**Written exercise**
Rewrite the material below as a numbered list, leaving out any blank lines.

== Listing ==

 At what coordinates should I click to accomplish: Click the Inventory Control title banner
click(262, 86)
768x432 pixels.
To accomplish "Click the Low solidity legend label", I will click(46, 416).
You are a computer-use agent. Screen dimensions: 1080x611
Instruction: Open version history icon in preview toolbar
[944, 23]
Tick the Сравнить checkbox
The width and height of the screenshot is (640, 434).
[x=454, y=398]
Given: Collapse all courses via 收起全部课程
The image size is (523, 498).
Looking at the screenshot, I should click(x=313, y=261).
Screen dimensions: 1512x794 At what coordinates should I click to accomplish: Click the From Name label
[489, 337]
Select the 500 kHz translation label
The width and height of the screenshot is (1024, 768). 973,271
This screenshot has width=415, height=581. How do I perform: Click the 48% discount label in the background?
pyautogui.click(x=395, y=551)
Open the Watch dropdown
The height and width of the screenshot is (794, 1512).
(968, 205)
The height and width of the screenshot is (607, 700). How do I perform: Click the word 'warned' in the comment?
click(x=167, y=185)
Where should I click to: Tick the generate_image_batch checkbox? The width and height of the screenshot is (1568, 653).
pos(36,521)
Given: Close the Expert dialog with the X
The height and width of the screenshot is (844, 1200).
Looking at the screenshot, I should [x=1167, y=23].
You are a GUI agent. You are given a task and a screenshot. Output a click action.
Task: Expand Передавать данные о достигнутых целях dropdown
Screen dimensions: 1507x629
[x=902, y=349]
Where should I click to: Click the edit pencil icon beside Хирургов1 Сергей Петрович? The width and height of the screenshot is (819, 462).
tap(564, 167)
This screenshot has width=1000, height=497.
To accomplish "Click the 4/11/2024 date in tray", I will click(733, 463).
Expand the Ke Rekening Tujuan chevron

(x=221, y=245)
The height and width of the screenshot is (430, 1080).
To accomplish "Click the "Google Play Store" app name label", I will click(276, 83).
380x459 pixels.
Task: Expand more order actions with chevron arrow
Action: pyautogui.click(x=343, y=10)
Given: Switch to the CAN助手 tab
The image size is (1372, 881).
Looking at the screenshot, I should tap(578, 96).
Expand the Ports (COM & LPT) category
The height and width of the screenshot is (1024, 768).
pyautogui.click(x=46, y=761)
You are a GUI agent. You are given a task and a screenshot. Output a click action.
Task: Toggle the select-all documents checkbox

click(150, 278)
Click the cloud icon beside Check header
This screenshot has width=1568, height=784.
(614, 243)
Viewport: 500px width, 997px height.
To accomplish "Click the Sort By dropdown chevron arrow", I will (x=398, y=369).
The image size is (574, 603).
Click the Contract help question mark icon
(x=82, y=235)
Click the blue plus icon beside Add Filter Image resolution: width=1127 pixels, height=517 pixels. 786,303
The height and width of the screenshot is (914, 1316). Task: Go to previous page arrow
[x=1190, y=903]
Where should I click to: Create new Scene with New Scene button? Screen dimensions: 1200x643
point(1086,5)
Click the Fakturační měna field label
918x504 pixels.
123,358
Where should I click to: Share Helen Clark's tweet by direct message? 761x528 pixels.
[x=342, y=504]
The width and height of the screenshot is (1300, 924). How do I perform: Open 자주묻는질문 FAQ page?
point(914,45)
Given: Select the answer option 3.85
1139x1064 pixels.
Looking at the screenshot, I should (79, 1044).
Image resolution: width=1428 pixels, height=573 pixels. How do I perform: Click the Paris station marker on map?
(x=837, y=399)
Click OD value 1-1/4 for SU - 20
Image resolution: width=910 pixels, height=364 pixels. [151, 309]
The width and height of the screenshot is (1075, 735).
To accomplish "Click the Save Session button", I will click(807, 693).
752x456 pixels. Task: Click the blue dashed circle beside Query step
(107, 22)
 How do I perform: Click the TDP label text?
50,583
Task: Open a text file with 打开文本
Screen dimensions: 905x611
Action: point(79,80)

===

**Result of the task**
1.  At what coordinates should I click to accomplish: Click the Inventory Control title banner
2. click(262, 86)
3. 768x432 pixels.
4. To accomplish "Click the Low solidity legend label", I will click(46, 416).
5. You are a computer-use agent. Screen dimensions: 1080x611
6. Instruction: Open version history icon in preview toolbar
7. [944, 23]
8. Tick the Сравнить checkbox
9. The width and height of the screenshot is (640, 434).
10. [x=454, y=398]
11. Given: Collapse all courses via 收起全部课程
12. The image size is (523, 498).
13. Looking at the screenshot, I should click(x=313, y=261).
14. Screen dimensions: 1512x794 At what coordinates should I click to accomplish: Click the From Name label
15. [489, 337]
16. Select the 500 kHz translation label
17. The width and height of the screenshot is (1024, 768). 973,271
18. This screenshot has width=415, height=581. How do I perform: Click the 48% discount label in the background?
19. pyautogui.click(x=395, y=551)
20. Open the Watch dropdown
21. The height and width of the screenshot is (794, 1512).
22. (968, 205)
23. The height and width of the screenshot is (607, 700). How do I perform: Click the word 'warned' in the comment?
24. click(x=167, y=185)
25. Where should I click to: Tick the generate_image_batch checkbox? The width and height of the screenshot is (1568, 653).
26. pos(36,521)
27. Given: Close the Expert dialog with the X
28. The height and width of the screenshot is (844, 1200).
29. Looking at the screenshot, I should [x=1167, y=23].
30. You are a GUI agent. You are given a task and a screenshot. Output a click action.
31. Task: Expand Передавать данные о достигнутых целях dropdown
32. Screen dimensions: 1507x629
33. [x=902, y=349]
34. Where should I click to: Click the edit pencil icon beside Хирургов1 Сергей Петрович? The width and height of the screenshot is (819, 462).
35. tap(564, 167)
36. This screenshot has width=1000, height=497.
37. To accomplish "Click the 4/11/2024 date in tray", I will click(733, 463).
38. Expand the Ke Rekening Tujuan chevron
39. (x=221, y=245)
40. The height and width of the screenshot is (430, 1080).
41. To accomplish "Click the "Google Play Store" app name label", I will click(276, 83).
42. 380x459 pixels.
43. Task: Expand more order actions with chevron arrow
44. Action: pyautogui.click(x=343, y=10)
45. Given: Switch to the CAN助手 tab
46. The image size is (1372, 881).
47. Looking at the screenshot, I should tap(578, 96).
48. Expand the Ports (COM & LPT) category
49. The height and width of the screenshot is (1024, 768).
50. pyautogui.click(x=46, y=761)
51. You are a GUI agent. You are given a task and a screenshot. Output a click action.
52. Task: Toggle the select-all documents checkbox
53. click(150, 278)
54. Click the cloud icon beside Check header
55. This screenshot has width=1568, height=784.
56. (614, 243)
57. Viewport: 500px width, 997px height.
58. To accomplish "Click the Sort By dropdown chevron arrow", I will (x=398, y=369).
59. The image size is (574, 603).
60. Click the Contract help question mark icon
61. (x=82, y=235)
62. Click the blue plus icon beside Add Filter Image resolution: width=1127 pixels, height=517 pixels. 786,303
63. The height and width of the screenshot is (914, 1316). Task: Go to previous page arrow
64. [x=1190, y=903]
65. Where should I click to: Create new Scene with New Scene button? Screen dimensions: 1200x643
66. point(1086,5)
67. Click the Fakturační měna field label
68. 918x504 pixels.
69. 123,358
70. Where should I click to: Share Helen Clark's tweet by direct message? 761x528 pixels.
71. [x=342, y=504]
72. The width and height of the screenshot is (1300, 924). How do I perform: Open 자주묻는질문 FAQ page?
73. point(914,45)
74. Given: Select the answer option 3.85
75. 1139x1064 pixels.
76. Looking at the screenshot, I should (79, 1044).
77. Image resolution: width=1428 pixels, height=573 pixels. How do I perform: Click the Paris station marker on map?
78. (x=837, y=399)
79. Click OD value 1-1/4 for SU - 20
80. Image resolution: width=910 pixels, height=364 pixels. [151, 309]
81. The width and height of the screenshot is (1075, 735).
82. To accomplish "Click the Save Session button", I will click(807, 693).
83. 752x456 pixels. Task: Click the blue dashed circle beside Query step
84. (107, 22)
85.  How do I perform: Click the TDP label text?
86. 50,583
87. Task: Open a text file with 打开文本
88. Screen dimensions: 905x611
89. Action: point(79,80)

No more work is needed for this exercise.